そのため、縫い目が硬くなったり厚くなったりすることにより着心地を悪くするという懸念がないです。
また、帯を作らないため芯地を入れないことが多く、無駄な重量が加算されることもないです。
自然な生地の風合いや柔らかさを求めるのであれば、ウラ前立てが適しています。
第1ボタンを開けた際に衿元が落ちることが気になるのであれば、いくつかある対策のひとつとしてオモテ前立てを試してみてください。
オモテ前立にすることで、帯芯を入れて前中心にハリとコシを出します。
そのため第1ボタンを開ける際に、襟元が落ちずに柔らかなカーブを描いて返りやすいです。

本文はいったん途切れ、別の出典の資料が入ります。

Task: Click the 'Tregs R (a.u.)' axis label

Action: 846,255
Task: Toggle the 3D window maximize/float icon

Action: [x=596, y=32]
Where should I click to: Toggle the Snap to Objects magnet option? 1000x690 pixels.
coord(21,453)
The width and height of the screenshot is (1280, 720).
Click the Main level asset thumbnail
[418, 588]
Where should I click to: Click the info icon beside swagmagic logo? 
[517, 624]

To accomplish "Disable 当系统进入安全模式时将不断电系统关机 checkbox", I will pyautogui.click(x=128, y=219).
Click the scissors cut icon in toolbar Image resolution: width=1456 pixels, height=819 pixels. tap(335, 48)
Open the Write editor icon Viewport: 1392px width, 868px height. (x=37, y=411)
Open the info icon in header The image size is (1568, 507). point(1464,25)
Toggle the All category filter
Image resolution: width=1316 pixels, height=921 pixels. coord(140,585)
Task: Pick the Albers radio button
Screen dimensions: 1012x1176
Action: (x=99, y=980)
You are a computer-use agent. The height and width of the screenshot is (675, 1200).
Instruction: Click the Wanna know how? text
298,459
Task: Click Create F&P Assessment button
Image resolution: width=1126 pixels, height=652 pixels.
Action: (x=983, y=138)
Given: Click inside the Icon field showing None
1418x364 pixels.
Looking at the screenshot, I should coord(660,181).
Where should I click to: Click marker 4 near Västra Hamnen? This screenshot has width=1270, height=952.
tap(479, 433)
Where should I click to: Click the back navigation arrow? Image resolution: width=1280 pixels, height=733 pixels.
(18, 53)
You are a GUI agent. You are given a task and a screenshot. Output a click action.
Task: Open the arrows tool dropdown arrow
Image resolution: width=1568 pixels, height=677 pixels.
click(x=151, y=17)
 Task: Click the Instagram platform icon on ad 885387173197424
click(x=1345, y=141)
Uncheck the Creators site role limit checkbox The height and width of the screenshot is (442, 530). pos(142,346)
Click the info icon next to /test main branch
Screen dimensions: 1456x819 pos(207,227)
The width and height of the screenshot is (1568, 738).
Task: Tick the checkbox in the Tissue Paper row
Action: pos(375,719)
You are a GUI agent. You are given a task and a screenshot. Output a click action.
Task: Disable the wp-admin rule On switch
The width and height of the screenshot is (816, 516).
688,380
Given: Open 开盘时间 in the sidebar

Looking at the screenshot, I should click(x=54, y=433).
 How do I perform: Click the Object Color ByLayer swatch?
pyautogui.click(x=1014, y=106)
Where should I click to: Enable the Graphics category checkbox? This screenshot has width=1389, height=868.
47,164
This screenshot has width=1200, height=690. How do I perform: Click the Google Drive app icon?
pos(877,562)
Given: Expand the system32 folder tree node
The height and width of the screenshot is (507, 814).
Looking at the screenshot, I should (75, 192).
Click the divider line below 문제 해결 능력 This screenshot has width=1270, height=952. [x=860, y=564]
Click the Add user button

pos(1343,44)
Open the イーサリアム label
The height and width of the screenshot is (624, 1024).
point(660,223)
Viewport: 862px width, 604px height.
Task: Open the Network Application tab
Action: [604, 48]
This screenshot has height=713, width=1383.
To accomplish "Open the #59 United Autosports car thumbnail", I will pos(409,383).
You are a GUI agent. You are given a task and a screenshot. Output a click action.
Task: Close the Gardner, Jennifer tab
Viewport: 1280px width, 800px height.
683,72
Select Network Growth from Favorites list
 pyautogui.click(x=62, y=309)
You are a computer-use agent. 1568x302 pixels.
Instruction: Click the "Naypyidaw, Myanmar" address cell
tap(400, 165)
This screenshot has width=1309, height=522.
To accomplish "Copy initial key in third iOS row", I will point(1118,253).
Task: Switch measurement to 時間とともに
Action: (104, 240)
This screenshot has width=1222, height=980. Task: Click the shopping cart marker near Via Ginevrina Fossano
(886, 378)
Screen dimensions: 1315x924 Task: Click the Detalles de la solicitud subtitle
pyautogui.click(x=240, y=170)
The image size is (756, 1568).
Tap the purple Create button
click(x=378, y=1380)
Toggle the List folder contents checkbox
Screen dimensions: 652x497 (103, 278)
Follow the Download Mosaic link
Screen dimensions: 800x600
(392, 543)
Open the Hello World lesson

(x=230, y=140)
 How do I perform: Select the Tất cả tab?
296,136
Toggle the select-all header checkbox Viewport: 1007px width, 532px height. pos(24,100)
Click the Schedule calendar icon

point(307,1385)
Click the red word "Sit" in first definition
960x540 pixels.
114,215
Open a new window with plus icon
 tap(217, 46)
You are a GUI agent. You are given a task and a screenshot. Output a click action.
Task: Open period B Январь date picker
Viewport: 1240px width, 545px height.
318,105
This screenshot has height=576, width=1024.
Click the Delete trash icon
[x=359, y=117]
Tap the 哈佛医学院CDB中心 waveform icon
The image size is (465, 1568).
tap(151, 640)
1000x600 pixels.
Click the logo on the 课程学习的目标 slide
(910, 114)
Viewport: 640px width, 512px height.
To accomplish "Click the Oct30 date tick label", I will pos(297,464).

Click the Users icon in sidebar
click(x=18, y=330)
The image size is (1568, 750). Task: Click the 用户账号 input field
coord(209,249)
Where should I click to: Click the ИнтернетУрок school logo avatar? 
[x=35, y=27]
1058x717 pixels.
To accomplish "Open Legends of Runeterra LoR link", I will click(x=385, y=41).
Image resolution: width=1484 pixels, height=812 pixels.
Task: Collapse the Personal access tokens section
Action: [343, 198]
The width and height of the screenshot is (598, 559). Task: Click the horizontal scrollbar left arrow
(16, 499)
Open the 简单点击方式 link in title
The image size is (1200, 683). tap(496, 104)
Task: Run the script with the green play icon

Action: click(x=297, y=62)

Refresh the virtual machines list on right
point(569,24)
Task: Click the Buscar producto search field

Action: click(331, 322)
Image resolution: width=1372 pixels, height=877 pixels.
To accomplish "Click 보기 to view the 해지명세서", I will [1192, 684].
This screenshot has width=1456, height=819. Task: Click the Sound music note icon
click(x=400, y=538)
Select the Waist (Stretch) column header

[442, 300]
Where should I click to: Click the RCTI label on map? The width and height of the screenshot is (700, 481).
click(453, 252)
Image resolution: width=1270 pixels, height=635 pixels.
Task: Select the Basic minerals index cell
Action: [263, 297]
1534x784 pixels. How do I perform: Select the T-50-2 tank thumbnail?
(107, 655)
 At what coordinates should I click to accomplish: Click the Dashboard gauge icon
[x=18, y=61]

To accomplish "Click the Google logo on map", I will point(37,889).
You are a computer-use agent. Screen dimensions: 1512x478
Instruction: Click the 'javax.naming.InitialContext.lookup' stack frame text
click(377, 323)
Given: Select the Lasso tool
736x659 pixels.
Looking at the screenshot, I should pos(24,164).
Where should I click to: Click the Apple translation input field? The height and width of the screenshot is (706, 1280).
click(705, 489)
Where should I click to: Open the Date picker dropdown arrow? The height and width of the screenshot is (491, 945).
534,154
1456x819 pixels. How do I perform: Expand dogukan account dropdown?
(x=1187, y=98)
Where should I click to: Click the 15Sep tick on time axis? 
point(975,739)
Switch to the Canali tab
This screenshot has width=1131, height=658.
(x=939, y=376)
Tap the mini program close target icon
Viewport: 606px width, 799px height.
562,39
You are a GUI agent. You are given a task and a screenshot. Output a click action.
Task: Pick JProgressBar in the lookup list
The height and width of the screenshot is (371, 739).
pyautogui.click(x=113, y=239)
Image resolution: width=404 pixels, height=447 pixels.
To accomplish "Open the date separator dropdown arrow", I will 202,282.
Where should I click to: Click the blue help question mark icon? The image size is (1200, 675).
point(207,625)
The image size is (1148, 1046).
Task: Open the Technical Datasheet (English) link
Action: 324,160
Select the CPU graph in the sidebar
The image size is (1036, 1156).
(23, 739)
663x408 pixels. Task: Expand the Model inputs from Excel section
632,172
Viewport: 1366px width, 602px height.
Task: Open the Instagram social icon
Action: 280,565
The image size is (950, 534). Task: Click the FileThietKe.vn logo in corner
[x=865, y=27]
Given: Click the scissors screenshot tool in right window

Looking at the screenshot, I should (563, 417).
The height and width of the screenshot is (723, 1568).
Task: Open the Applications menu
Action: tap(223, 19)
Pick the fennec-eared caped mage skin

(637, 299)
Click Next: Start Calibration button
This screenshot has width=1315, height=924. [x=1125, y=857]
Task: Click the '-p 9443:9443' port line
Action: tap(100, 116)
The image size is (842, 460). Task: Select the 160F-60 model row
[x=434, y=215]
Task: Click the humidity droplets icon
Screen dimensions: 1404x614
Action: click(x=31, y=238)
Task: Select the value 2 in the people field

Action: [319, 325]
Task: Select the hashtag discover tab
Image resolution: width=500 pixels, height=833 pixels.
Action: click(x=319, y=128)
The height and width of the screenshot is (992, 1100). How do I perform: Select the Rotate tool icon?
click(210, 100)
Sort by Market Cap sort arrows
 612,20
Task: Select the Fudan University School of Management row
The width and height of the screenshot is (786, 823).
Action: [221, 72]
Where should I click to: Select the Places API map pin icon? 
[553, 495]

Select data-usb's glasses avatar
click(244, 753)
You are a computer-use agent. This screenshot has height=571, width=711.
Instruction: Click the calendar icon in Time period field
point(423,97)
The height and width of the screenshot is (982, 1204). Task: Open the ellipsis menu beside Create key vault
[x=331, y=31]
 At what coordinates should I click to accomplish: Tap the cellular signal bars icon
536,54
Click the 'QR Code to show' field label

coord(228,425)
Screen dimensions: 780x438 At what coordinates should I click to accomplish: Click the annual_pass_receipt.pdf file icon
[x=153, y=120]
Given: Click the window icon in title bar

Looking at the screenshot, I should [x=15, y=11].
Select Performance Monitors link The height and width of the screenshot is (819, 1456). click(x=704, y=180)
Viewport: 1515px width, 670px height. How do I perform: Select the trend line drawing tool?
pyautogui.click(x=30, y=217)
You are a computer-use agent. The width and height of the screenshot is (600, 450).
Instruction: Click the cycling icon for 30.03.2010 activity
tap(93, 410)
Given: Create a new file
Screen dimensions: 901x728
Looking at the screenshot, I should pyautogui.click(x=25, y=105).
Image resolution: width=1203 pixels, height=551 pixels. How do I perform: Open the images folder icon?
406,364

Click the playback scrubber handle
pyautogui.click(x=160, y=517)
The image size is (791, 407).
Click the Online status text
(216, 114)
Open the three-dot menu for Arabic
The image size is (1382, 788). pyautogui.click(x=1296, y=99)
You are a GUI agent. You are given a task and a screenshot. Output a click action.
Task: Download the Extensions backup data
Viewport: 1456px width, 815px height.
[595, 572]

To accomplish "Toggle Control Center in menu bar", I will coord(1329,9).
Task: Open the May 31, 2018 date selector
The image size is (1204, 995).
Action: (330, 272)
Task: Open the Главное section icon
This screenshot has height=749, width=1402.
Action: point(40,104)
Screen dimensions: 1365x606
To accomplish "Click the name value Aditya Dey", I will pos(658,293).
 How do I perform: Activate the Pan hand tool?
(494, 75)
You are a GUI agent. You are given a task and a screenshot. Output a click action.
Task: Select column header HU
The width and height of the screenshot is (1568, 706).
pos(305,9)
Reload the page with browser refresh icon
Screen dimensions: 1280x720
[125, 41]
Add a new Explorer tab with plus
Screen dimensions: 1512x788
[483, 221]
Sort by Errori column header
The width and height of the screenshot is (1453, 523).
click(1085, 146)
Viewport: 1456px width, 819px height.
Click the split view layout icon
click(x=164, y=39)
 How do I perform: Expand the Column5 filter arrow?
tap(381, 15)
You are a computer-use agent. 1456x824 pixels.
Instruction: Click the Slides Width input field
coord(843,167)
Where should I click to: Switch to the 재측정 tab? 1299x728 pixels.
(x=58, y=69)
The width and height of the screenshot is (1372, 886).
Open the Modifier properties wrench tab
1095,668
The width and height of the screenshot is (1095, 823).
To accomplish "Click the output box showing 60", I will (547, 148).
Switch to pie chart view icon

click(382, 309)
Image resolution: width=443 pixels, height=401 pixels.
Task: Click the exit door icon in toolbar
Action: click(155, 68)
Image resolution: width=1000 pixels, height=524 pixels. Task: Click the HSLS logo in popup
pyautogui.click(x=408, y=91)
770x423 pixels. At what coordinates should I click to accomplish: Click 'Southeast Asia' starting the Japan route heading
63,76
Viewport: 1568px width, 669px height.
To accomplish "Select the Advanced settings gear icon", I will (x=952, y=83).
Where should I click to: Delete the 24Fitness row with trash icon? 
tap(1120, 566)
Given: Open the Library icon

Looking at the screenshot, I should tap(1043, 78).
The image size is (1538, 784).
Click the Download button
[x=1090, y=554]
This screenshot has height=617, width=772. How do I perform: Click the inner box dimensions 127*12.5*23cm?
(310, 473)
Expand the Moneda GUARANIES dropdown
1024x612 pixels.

パリッとした仕立てにしたい場合は、オモテ前立にしてしっかりとアイロンで成形しましょう。
着心地ではなく、デザインを重視したいという人も多いと思います。
まずは生地の柄を最大限に生かす前立てです。
ボタンを合わせるのであれば【ウラ前立て】、ボタンを無視するなら【ウラ比翼前立て】などが適しています。
大きな柄生地の場合、柄合わせの箇所が多いとずれやすく目立ちます。
そのため、できるだけシンプルな仕様にまとめましょう。
次に、オーソドックスな生地にデザインをプラスする前立です。
汎用性を考えたうえでデザインを追加するときにポイントとして使いやすいのが【オモテ比翼前立て】です。
比翼のためシンプルに見えますが、帯があることによってただのシンプルでは終わらせません。
市販品に比翼前立ては少ないため、デザインポイントとして検討してください。
最後に、ド定番の組み合わせです。
ボタンダウンを選択する場合は【オモテ前立て】を選択して背面デザインはアイビーループ付きのボックスタックにしましょう。
これはアイビールックやアメトラの定番の組み合わせです。
年長者には「ボタンダウンにオモテ前立て以外はありえない」と言う人も少なくないです。
セオリーとして覚えておいても良いでしょう。